How to get protein without eating meat
Snack on nuts and seeds
Nuts like almonds, cashews, walnuts, macadamias, and seeds like sunflower and flax seeds are great protein-rich snacks. They are portable, convenient, and packed with healthy fats, fiber, vitamins, and essential minerals.
Foods rich in vegetable protein
Plant-based foods such as tofu, bean curd, bean curd skin, soy milk, soy flour or plant-based protein supplements are good sources of plant protein. They can replace part of the protein requirement from meat, helping to diversify and balance the diet.
Protein-rich cereals
Some whole grains such as brown rice, oats, quinoa, buckwheat contain vegetable protein which is very beneficial for health. In particular, quinoa is a source of complete protein, which means it contains all 9 essential amino acids that the body needs.

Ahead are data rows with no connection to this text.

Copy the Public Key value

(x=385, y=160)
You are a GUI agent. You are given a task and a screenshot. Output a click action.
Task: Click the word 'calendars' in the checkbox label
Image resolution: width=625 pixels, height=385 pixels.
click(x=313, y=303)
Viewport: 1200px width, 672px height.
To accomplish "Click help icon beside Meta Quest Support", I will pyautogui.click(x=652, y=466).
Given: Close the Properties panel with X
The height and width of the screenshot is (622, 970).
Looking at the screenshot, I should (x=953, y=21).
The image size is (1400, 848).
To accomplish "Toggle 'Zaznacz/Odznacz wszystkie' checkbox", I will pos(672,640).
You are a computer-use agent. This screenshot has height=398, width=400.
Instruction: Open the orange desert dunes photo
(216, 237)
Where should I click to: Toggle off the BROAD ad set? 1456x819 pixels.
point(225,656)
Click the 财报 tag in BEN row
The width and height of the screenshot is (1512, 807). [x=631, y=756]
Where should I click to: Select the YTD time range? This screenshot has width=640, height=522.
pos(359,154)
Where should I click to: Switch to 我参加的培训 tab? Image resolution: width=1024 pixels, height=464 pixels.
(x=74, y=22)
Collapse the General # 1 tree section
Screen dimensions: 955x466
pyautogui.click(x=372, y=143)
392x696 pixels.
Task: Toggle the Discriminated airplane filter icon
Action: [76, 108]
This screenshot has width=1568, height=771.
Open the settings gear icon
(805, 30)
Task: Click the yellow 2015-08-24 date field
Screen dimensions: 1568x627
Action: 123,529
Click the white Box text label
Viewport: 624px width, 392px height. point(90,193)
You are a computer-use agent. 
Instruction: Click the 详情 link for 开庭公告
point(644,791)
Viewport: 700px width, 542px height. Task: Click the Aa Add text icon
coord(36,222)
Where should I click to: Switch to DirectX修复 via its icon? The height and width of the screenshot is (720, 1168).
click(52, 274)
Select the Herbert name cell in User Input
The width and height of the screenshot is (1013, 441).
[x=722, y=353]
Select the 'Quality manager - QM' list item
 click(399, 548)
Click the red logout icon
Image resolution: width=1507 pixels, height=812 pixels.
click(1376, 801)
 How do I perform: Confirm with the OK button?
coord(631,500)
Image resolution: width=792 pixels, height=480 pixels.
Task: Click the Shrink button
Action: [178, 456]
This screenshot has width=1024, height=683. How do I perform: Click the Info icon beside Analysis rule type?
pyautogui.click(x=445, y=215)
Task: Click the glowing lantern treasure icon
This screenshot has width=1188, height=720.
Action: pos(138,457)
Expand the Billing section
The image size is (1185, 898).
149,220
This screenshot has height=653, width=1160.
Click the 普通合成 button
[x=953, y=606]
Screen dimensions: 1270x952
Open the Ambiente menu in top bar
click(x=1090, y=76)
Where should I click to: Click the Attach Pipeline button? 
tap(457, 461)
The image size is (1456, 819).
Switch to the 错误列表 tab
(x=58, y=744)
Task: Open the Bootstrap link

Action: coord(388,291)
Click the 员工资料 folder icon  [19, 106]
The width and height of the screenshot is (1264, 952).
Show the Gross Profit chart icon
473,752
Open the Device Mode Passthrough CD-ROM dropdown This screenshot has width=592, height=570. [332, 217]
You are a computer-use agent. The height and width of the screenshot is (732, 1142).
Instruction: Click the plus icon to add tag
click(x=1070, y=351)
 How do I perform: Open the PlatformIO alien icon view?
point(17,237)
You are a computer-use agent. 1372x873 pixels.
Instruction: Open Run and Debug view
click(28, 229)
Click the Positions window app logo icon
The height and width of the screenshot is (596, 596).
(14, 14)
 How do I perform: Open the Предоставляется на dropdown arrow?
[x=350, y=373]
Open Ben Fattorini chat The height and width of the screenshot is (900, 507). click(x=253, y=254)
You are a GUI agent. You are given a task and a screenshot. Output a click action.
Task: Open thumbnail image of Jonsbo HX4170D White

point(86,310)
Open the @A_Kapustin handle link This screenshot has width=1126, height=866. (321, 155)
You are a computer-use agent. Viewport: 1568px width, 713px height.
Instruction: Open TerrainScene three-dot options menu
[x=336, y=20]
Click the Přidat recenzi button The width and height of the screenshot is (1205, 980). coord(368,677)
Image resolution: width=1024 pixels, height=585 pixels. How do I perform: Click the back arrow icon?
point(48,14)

Consuming enough protein will help keep your muscles strong. For athletes, especially those who work out at the gym, protein will help your muscles develop well. In addition, protein-rich plants have a low glycemic index, avoiding sudden spikes in blood sugar. Depending on your physical condition and activity level, an adult needs to consume 0.8 - 1.2 grams of protein per kilogram of body weight per day, according to Healthline.